Ameet Babre, responsable du programme national des systèmes de santé à Nutrition International, explique que si le projet pilote est né du travail de Nutrition International sur l’anémie chez les adolescentes, l’objectif plus large est d’améliorer la santé et le bien-être des filles grâce à un environnement scolaire positif. Cela comprend l’accès à l’information, à des produits d’hygiène menstruelle abordables, à des installations sanitaires et de lavage, à des mécanismes d’élimination sûrs des produits, et la fin des mythes et tabous néfastes.
« Nous sommes plutôt loin de l’aspect médical de la relation entre l’anémie nutritionnelle et l’hygiène menstruelle », explique Ameet Babre. « Il s’agit d’autonomiser les filles et de leur montrer une approche plus globale qui apporte des changements. »

Optimiser les répercussions

Bien que les répercussions du projet pilote n’ont pas encore été formellement évaluées, les témoignages comme celui de Rubi sont encourageants. Les équipes sur le terrain ont également observé que les enseignantes ne se contentent pas de jouer leur rôle de conseillère, mais vont au-delà : elles creusent des fosses sur le terrain de l’école pour y jeter les produits et travaillent avec la direction de l’école pour assurer un approvisionnement régulier en eau potable. L’équipe espère que le projet pilote apportera des informations et des enseignements qui lui permettront de plaider pour l’intégration de la santé et de l’hygiène menstruelles dans les programmes de nutrition des adolescents dans tout l’État.

“« Il s’agit d’autonomiser les filles et de leur montrer une approche plus globale qui apporte des changements. »

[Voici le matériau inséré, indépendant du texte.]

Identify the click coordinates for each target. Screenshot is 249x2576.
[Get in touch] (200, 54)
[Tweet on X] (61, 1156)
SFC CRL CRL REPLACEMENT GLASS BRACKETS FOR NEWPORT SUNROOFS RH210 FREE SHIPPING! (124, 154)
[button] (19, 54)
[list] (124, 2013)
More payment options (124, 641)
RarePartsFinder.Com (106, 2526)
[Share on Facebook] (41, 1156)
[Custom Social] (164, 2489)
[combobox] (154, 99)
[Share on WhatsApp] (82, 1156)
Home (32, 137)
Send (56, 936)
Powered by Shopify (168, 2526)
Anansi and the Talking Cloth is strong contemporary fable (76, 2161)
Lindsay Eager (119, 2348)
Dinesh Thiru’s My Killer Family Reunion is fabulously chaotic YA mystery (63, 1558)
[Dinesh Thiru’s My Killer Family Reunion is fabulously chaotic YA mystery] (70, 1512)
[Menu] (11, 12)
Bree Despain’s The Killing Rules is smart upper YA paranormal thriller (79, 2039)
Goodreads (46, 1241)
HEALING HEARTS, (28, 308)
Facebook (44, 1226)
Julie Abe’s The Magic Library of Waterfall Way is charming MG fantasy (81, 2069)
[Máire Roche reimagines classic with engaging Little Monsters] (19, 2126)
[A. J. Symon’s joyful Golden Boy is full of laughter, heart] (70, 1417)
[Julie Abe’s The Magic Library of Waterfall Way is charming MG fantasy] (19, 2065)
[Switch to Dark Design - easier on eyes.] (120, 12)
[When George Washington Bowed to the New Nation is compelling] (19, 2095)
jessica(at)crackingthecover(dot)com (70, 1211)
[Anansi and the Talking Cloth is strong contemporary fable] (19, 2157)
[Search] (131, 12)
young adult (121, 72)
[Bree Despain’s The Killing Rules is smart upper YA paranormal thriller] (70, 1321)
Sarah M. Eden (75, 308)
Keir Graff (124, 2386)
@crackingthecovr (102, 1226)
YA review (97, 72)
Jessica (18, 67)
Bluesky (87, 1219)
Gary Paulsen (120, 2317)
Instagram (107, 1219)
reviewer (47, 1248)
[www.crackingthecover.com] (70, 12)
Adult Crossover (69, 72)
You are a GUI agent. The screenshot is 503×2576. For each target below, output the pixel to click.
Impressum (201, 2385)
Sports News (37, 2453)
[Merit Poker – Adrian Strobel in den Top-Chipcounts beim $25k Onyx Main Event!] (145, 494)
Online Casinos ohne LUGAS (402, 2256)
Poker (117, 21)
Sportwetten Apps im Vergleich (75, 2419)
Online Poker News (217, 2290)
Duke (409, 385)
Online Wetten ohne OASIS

Pour l’instant, l’objectif du projet pilote est de toucher 70 000 adolescentes à Chandauli, mais M. Babre souligne l’importance de faire également participer les garçons. « Ces adolescents se marieront demain et seront à la tête d’une famille, donc leur sensibilité à cette question particulière est très importante », explique-t-il.

Il y a aussi des plans en cours pour rejoindre directement un public plus large de jeunes. En collaboration avec le gouvernement de l’État, Nutrition International crée une série de courtes vidéos animées qui démontreront les avantages de la gestion de l’hygiène menstruelle de manière claire et convaincante. Ces vidéos pourraient raconter l’histoire de jeunes femmes comme Rubi, qui, en adoptant quelques pratiques simples, peuvent gérer confortablement leurs règles, rester concentrées sur leurs études et encourager leurs amies à faire de même.